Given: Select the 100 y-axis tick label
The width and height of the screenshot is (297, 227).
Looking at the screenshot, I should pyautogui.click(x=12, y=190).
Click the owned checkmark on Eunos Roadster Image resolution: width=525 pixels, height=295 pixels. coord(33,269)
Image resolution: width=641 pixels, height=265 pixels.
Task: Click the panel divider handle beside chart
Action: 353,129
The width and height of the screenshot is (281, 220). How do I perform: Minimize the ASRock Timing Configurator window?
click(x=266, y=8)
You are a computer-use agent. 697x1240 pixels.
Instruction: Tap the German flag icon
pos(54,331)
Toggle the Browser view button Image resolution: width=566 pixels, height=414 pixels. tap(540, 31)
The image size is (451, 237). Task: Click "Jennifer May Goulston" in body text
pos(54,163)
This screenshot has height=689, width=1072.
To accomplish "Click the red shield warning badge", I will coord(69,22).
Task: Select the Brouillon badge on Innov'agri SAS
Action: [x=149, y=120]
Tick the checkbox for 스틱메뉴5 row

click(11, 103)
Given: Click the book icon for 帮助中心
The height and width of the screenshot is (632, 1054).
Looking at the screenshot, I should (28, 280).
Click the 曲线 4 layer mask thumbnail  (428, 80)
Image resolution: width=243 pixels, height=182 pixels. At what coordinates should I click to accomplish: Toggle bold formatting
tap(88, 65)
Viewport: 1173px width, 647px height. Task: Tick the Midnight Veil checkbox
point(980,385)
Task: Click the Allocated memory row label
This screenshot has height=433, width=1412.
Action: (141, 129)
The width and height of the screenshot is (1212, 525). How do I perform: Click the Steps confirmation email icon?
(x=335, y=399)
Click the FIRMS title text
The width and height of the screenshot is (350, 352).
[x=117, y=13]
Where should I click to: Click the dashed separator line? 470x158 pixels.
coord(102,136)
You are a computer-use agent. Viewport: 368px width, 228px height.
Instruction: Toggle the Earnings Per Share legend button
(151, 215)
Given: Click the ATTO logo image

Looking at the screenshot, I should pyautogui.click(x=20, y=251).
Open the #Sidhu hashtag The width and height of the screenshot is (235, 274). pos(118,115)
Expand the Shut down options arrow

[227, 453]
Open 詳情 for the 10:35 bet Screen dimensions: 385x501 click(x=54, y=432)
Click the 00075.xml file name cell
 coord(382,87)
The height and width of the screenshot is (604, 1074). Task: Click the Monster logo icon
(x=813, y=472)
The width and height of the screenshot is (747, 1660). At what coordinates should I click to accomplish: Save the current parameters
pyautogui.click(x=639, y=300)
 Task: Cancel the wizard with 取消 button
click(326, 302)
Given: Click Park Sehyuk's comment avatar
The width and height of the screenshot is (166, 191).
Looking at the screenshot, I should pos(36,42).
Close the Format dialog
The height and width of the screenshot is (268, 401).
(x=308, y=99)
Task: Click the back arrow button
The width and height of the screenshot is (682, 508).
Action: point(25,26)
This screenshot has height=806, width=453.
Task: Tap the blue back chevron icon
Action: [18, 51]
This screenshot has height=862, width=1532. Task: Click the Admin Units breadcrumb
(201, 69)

- _What is required_: Could you write out, exactly, each line of the data above from the one containing "The width and height of the screenshot is (682, 508)." through the last, including both?

- _Solution_:
The width and height of the screenshot is (682, 508).
Action: point(25,26)
This screenshot has height=806, width=453.
Task: Tap the blue back chevron icon
Action: [18, 51]
This screenshot has height=862, width=1532. Task: Click the Admin Units breadcrumb
(201, 69)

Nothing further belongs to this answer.